=== Selected text ===
3.3 Packages for Quantitative Text Analysis in R

There are several packages that we can use for quantitative text analysis in R, such as tm, tidytext, RTextTools, corpus and koRpus (Welbers et al., 2017). Many of these packages offer specialised features that can sometimes be very useful, but in this book, we will mainly rely on quanteda (Benoit et al., 2018), which is currently in its fourth version. The advantage of quanteda over other packages is that it integrates into a common framework many of the text analysis functions of R that were previously spread across many different packages(Welbers et al., 2017).In addition, many `quanteda’ functions can be easily combined with functions in other packages, while the package as a whole has simple and logical commands and a well-maintained website.

=== Entries shown ===
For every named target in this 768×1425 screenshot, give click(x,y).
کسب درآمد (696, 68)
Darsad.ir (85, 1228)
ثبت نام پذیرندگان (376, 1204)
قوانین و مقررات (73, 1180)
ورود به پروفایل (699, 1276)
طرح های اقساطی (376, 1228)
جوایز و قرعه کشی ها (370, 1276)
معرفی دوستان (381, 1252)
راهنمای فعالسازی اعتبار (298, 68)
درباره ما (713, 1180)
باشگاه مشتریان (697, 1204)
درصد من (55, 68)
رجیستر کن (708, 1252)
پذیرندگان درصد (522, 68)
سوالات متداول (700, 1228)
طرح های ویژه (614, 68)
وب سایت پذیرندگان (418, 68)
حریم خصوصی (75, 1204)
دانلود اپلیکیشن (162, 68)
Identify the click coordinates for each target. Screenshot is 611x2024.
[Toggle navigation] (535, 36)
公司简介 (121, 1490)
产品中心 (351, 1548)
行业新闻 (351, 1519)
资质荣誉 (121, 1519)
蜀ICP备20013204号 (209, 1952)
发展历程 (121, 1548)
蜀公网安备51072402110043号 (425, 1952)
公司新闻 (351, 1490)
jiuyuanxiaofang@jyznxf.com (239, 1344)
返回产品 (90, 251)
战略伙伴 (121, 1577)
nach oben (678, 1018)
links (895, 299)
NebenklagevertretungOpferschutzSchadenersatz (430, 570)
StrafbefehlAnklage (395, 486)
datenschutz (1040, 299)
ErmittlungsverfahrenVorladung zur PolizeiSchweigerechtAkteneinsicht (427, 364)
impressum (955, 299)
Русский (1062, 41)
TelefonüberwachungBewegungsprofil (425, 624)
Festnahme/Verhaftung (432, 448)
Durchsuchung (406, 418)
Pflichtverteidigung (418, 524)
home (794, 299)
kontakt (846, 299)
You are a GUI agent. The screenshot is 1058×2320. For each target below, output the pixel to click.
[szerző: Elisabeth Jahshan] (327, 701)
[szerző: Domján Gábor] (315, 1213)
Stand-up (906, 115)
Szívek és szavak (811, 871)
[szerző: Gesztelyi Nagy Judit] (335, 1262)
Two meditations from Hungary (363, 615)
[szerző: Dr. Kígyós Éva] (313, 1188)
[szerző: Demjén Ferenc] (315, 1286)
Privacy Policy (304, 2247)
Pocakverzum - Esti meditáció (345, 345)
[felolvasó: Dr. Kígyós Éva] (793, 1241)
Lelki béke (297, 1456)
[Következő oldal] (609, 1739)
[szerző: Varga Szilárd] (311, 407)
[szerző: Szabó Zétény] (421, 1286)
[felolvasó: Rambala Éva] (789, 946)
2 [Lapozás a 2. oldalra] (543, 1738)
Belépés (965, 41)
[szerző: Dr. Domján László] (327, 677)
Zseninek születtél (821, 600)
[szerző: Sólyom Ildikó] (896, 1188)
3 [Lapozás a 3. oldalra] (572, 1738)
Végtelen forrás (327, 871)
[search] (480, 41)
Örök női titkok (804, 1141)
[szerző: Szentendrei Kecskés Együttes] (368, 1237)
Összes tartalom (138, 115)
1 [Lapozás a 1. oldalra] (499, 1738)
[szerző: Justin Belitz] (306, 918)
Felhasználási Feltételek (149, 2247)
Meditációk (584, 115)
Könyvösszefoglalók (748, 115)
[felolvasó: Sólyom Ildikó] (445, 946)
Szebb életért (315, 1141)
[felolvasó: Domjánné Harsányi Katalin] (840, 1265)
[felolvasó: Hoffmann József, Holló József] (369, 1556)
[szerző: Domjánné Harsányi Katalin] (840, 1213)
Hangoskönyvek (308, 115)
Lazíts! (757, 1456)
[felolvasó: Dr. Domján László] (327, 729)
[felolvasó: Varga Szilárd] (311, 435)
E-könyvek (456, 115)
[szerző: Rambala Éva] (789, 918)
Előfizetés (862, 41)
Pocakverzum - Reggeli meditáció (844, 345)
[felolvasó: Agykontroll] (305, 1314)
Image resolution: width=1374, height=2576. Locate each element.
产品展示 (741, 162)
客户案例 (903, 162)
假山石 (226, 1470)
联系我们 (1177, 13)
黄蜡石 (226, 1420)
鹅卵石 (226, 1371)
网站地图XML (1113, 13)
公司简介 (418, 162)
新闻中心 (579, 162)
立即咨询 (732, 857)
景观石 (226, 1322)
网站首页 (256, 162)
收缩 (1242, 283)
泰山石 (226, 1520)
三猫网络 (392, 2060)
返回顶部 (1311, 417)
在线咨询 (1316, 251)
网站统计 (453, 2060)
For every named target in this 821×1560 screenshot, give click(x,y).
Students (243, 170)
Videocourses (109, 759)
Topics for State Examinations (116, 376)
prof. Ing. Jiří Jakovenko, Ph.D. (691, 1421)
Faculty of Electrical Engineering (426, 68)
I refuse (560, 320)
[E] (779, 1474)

=== Things to do ===
1. Please repeat the part of the section on R text analysis packages that opens with the words containing "3.3 Packages for" and closes with "a well-maintained website.".
2. Using the section on R text analysis packages, answer these:
(a) Which package does the book mainly rely on?
(b) Which version is that package currently in?
(c) Besides simple and logical commands, what else does the package as a whole have?
3. From the section on R text analysis packages, translate this sentence into Spanish: "There are several packages that we can use for quantitative text analysis in R, such as tm, tidytext, RTextTools, corpus and koRpus (Welbers et al., 2017)."

=== Solutions per task ===
1.
3.3 Packages for Quantitative Text Analysis in R

There are several packages that we can use for quantitative text analysis in R, such as tm, tidytext, RTextTools, corpus and koRpus (Welbers et al., 2017). Many of these packages offer specialised features that can sometimes be very useful, but in this book, we will mainly rely on quanteda (Benoit et al., 2018), which is currently in its fourth version. The advantage of quanteda over other packages is that it integrates into a common framework many of the text analysis functions of R that were previously spread across many different packages(Welbers et al., 2017).In addition, many `quanteda’ functions can be easily combined with functions in other packages, while the package as a whole has simple and logical commands and a well-maintained website.

2.
(a) quanteda
(b) Its fourth version
(c) A well-maintained website

3. Hay varios paquetes que podemos usar para el análisis cuantitativo de textos en R, como tm, tidytext, RTextTools, corpus y koRpus (Welbers et al., 2017).